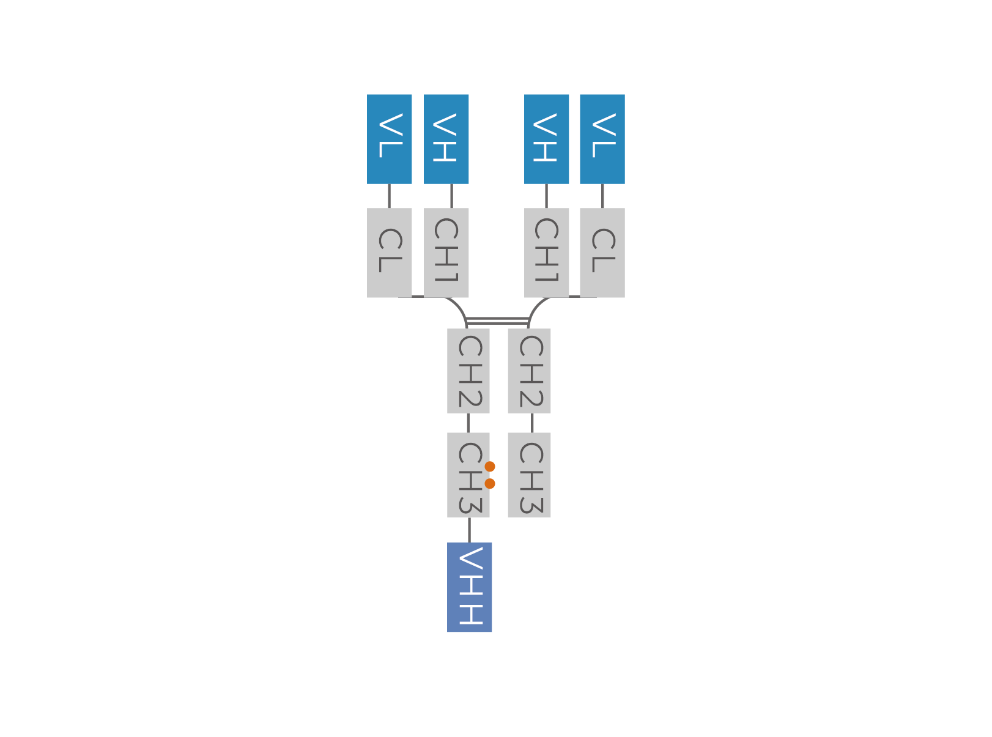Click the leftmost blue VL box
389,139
───
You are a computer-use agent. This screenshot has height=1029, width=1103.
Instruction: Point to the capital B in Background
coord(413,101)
───
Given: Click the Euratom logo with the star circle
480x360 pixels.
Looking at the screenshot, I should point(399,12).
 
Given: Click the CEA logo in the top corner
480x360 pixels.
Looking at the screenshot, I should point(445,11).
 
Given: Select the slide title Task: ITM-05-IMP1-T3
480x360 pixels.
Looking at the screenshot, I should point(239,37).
───
* 작성 과제 *
"You are a computer-use" 부분이 들어 있는 줄부터 "coord(413,101)" 부분이 들어 있는 줄까지, 처음과 끝 줄도 넣어서 그대로 옮겨 적으세요.

* 정답 출력 *
You are a computer-use agent. This screenshot has height=1029, width=1103.
Instruction: Point to the capital B in Background
coord(413,101)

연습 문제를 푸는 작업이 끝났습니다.